Material for the task:
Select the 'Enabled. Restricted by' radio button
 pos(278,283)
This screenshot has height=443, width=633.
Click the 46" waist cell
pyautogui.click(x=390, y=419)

Instructions to follow:
After reading the data above, return it verbatim in full.

Your solution:
Select the 'Enabled. Restricted by' radio button
 pos(278,283)
This screenshot has height=443, width=633.
Click the 46" waist cell
pyautogui.click(x=390, y=419)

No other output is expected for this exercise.